Il Sindaco di Paderno Dugnano Ezio Casati (centrosinistra)

Quello che vi stiamo per raccontare sembrerebbe una barzelletta, se non fosse vero. La Giunta Casati ha effettuato lo scorso 10 ottobre una delibera (la n. 143) che decideva in merito ad una proposta di piano urbanistico attuativo in variante al PGT su delle aree poste in Via Coti Zelati a Palazzolo. Il problema qui però non riguarda il merito della decisione.

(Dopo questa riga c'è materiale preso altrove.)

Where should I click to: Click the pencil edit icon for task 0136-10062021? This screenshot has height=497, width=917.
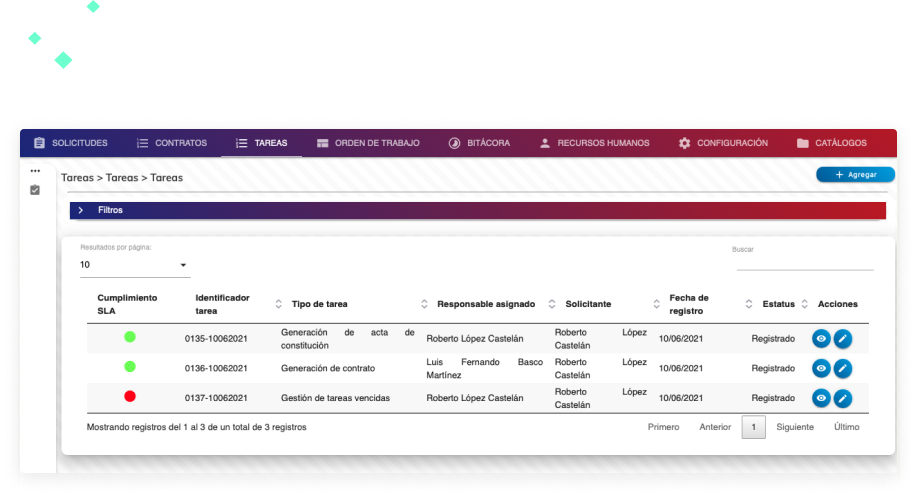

Il Sindaco Ezio Casati, infatti, si era dimenticato di dire (!?), prima di deliberare in Giunta, di essere parente di uno dei proponenti il progetto urbanistico in questione. La legge, infatti, prescrive il divieto non solo di votare ma perfino di partecipare alla discussione su proposte di propri parenti entro il quarto grado (art. 78, comma 2, del D.Lgs. n. 267/2000): in questo caso, il Sindaco aveva addirittura presieduto alla seduta di Giunta.

Per questo motivo, dopo una segnalazione della Lega agli organi competenti, la Giunta ha ritenuto lo scorso 30 ottobre di annullare in autotutela la delibera n. 143 in questione perchè ritenuta da loro stessi “illegittima, stante l’effettiva sussistenza del conflitto di interessi” del Sindaco. Questa volta con l’assenza del Sindaco.

Ciò che non si comprende è come un Sindaco di così lunga esperienza (10 anni Sindaco, assessore provinciale e deputato) non conosca le regole basilari non solo dell’Amministrazione comunale ma della democrazia stessa. Come si fa a votare sul progetto urbanistico del proprio parente? E possibile che nessuno degli Assessori sapesse dell’evidente legame di parentela del Sindaco?

Al momento tutti tacciono, compresi i partiti che sostengono la Giunta di centrosinistra. Tuttavia, se la Lega non avesse segnalato il conflitto di interessi, l’Amministrazione sarebbe stata esposta ad un contenzioso dinnanzi al TAR proprio per l’illegittimità di questa delibera, dovendo magari anche risarcire i danni agli interessati (a spese nostre) per la negligenza con cui si era agito.

La domanda su questi amministratori sorge spontanea: sprovveduti o incompetenti?